香川県の郷土料理「ばら寿司」
筆者は香川県の中讃(ちゅうさん)地域出身です。香川県では、春・秋のお祭りや、冠婚葬祭などに「ばら寿司」を食べるご家庭が多く、筆者も母の作るばら寿司を食べて育ちました。香川県は水不足の県として有名ですが、昔から米の収穫量が少なく、ばら寿司は「ハレの日」のおごちそうとして食べられてきたそうです。
香川県のばら寿司は、合わせ酢の酢飯に細かく煮た具を混ぜこむもの。同じ香川県内でも、地域によって違うところもあり、具も季節によってたけのこを入れたり、里芋を入れたりするご家庭もあるようです。同じ「ばら寿司」という名前でも、岡山県や、京都府丹後地方ではまた違った料理のようで、サバのそぼろを使うという丹後地方のばら寿司をいつか食べてみたいなと思っています。
ぜひこの郷土料理を次世代に、また他県にお住まいの皆様にも伝えていきたいと思い、実家の母が祖母から受け継いだ「ばら寿司」を筆者も母に習いながら作ってみましたのでご紹介します。
作り方をご紹介します!
今回、お米は五合炊きました。筆者の実家のレシピでは、具は人参・干し椎茸・高野豆腐・れんこん・ゴボウ・油揚げ・こんにゃく・小海老です。まず、干し椎茸と高野豆腐を水で戻します。ゴボウはささがきにして、小海老以外の具材を全てみじん切りにします。椎茸の戻し汁は、後でこれらの具を煮る際に使用するため、取っておきます。

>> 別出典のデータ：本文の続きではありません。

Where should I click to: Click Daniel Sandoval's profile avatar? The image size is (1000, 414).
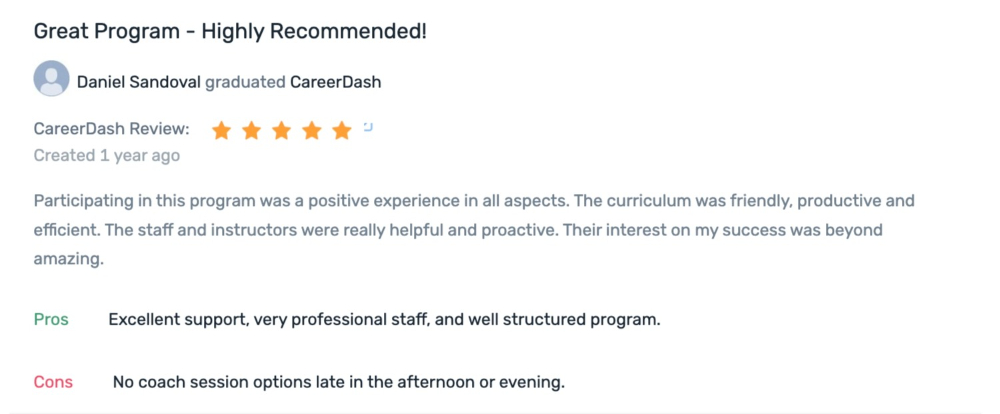point(51,78)
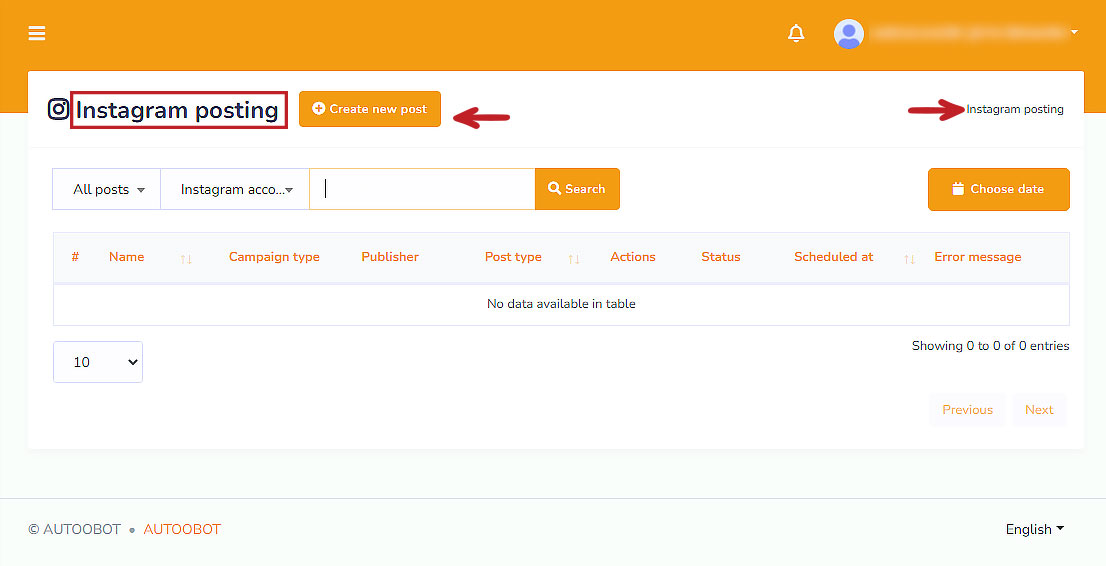This screenshot has width=1106, height=566.
Task: Open the All posts filter dropdown
Action: 107,189
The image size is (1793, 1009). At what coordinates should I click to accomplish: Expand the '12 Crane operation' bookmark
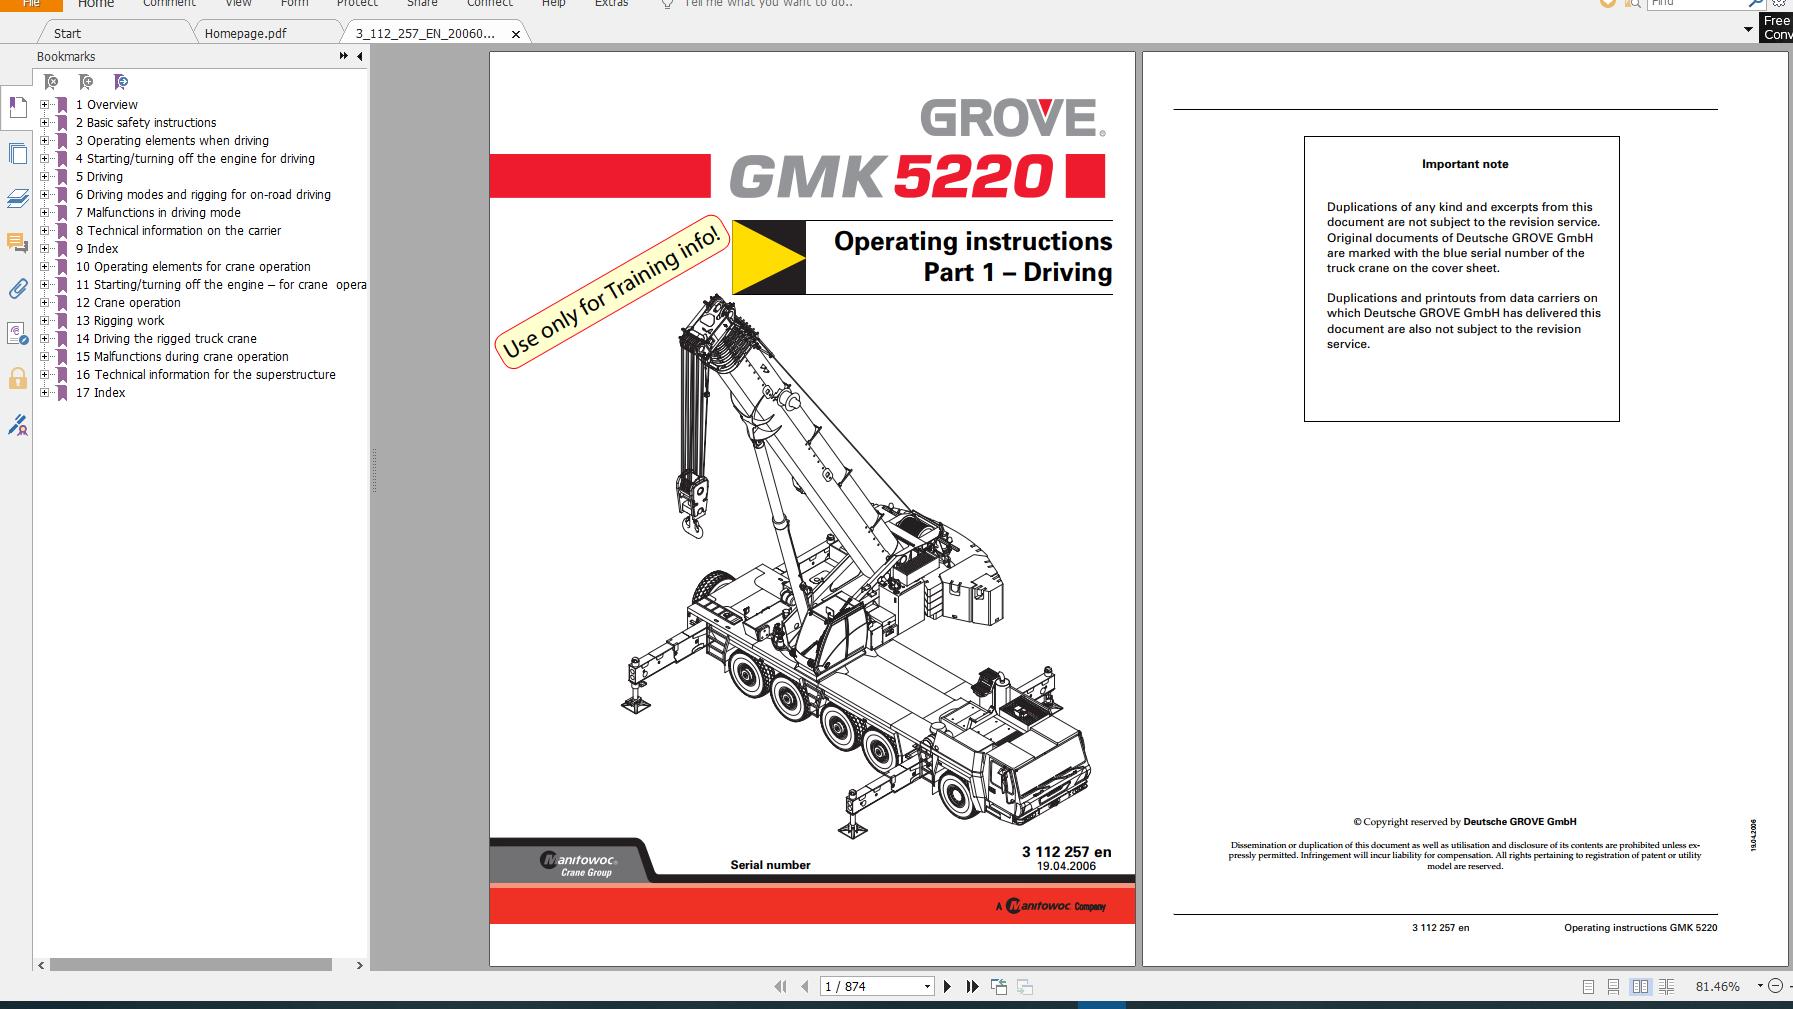44,302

具材を煮ていきます。煮汁の分量は、椎茸の戻し汁200ml、水200ml、顆粒だし4g、みりん小さじ1です。ゴボウと小海老以外の具材をまず煮ます。(ゴボウは風味が飛んでしまいますし、小海老はかたくなってしまうため、後から入れます。)
沸騰したら、砂糖小さじ3、醤油小さじ2で調味します。調味後、小海老を入れて、小海老に火が通ったらゴボウを入れて、蓋をして具が柔らかくなるまで煮ます。
具を煮ている間に、合わせ酢をつくります。お米5合分に対しての分量は、酢100ml、砂糖125g、塩15gです。これらをよく混ぜ合わせておきます。この合わせ酢でご飯に味付けするので、具の味付けは薄めで大丈夫です。具が柔らかくなったら、ざるなどに開けて煮汁を切っておきます。
ご飯が炊けたら、合わせ酢を混ぜ合わせます。うちわであおいでツヤを出し、煮汁を切っておいた具をまんべんなく混ぜ合わせます。そして薄焼き卵を細長く切って、金糸卵を作っておきます。